# Tree branch to the face



## FirstChair (Mar 24, 2010)

Was bombing the untracked pow along the edge of the Upper Tattletale trail at Bolton Valley yesterday, had been ducking branches when BANG I took one to the face, split my lip,split the gum for my left canine , scratched my face up pretty well.
Ended up spitting out blood and blotting it off my face until the bleeding stopped.
Went back to the lodge and cleaned myself up , did another 8 or nine runs after that .
There had to be a foot and a half of powder, or more depending on where I went.
I look like hell today , and had some explaining to do at work due to the abrasions, scabs and bruising .
I told then it was worth it and that I didn't feel any pain.
Be careful out there !
It could have been worse, as my helmet and goggles have a few more marks on them now.


----------



## Donutz (May 12, 2010)

Hmmmm, motocross helmet for tree-riding?


----------



## Milo303 (Apr 6, 2009)

I've def spit some blood from branches before

High end goggle lenses are a must


----------



## Tarzanman (Dec 20, 2008)

Get an axe, then go back out there and show that tree who is boss!

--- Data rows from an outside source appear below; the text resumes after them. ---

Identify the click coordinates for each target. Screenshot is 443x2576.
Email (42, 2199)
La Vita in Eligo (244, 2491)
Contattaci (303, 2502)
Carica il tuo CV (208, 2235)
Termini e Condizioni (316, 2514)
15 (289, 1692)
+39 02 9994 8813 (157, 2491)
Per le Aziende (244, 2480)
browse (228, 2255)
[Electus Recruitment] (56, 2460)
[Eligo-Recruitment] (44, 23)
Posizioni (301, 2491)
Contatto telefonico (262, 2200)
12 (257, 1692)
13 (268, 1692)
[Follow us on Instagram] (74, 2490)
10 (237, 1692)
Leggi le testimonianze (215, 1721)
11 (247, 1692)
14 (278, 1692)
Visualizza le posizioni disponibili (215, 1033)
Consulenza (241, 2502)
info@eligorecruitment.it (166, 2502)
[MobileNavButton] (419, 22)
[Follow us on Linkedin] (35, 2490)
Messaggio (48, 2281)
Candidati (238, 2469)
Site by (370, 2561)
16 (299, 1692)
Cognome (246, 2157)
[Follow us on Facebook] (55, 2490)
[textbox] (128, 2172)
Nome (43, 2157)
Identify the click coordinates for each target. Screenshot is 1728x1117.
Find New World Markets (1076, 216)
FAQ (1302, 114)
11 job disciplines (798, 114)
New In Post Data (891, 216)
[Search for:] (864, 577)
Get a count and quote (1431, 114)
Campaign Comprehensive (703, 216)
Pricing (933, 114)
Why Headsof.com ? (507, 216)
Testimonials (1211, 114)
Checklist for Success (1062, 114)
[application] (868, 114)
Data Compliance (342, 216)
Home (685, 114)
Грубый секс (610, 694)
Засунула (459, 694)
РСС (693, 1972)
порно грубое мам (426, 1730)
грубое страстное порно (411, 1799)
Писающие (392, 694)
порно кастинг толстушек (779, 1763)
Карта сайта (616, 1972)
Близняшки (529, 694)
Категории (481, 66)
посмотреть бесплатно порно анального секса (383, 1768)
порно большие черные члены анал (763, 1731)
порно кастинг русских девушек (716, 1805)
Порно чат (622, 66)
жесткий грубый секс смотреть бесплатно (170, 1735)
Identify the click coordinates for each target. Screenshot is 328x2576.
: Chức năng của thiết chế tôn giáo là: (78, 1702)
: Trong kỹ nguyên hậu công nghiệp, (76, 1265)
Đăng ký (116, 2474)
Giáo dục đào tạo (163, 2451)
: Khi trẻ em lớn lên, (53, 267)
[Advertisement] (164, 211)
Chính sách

No tree makes me bleed my own blood!


----------



## HoboMaster (May 16, 2010)

This is a common occurrence for me, though I've only been gummed once, and it wasn't anywhere near the damage that you experienced.


----------



## Mysticfalcon (Nov 27, 2007)

Been there done that got the t-shirt. I have just gotten better and better and ducking my head so that the top of my helmet looks like it got in a fight with wolverine.


----------



## HoboMaster (May 16, 2010)

Mysticfalcon said:


> Been there done that got the t-shirt. I have just gotten better and better and ducking my head so that the top of my helmet looks like it got in a fight with wolverine.


Totally what the top of my helmet looks like too :thumbsup:


----------



## Sendmeone (Feb 28, 2011)

Definitely sucks getting swatted in the face. I'm thankful my goggles, helmet and height work in unison to avoid branch whips, especially when the rider ahead is causing the whipping. That's how I learned to duck and dodge really fast.


----------



## gauntlet09 (Feb 15, 2011)

Mysticfalcon said:


> Been there done that got the t-shirt. I have just gotten better and better and ducking my head so that the top of my helmet looks like it got in a fight with wolverine.


Likewise. I also just found a dent on the front part of my helmet that looks like a bullet hit it. :dunno: Not sure what that was from...brain on a stick anyone?


----------